Saved data entries:

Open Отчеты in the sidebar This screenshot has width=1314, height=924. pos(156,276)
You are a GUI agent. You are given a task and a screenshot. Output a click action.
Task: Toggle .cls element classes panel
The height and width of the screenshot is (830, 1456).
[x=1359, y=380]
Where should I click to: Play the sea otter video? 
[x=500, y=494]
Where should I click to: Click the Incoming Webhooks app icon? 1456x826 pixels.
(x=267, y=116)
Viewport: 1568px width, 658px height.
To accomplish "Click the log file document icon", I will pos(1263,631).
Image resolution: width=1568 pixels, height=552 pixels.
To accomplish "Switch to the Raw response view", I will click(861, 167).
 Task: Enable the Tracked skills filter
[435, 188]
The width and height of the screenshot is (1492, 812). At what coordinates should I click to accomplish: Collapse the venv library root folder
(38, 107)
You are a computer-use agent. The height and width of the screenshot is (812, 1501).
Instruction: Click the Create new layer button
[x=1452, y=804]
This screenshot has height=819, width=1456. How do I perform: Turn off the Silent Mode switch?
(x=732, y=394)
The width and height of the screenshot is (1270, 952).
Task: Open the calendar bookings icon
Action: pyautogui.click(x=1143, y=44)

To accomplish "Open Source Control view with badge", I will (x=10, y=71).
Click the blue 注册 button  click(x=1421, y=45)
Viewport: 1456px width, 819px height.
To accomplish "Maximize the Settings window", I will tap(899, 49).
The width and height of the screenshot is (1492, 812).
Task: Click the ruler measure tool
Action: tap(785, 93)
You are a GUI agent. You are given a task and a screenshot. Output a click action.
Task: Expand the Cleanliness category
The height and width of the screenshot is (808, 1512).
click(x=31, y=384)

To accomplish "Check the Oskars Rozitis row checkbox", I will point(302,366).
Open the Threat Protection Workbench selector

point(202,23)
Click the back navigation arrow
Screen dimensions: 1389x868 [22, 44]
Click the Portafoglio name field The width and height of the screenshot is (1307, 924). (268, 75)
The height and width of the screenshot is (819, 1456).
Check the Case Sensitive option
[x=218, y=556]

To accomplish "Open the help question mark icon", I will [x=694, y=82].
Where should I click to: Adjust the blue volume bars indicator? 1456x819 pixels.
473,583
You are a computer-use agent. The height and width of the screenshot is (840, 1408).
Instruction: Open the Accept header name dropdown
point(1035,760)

About this task>
Extract exactly the lines between the line containing "Instruction: Open the" and the end of the data, including both.

Expected answer>
Instruction: Open the Accept header name dropdown
point(1035,760)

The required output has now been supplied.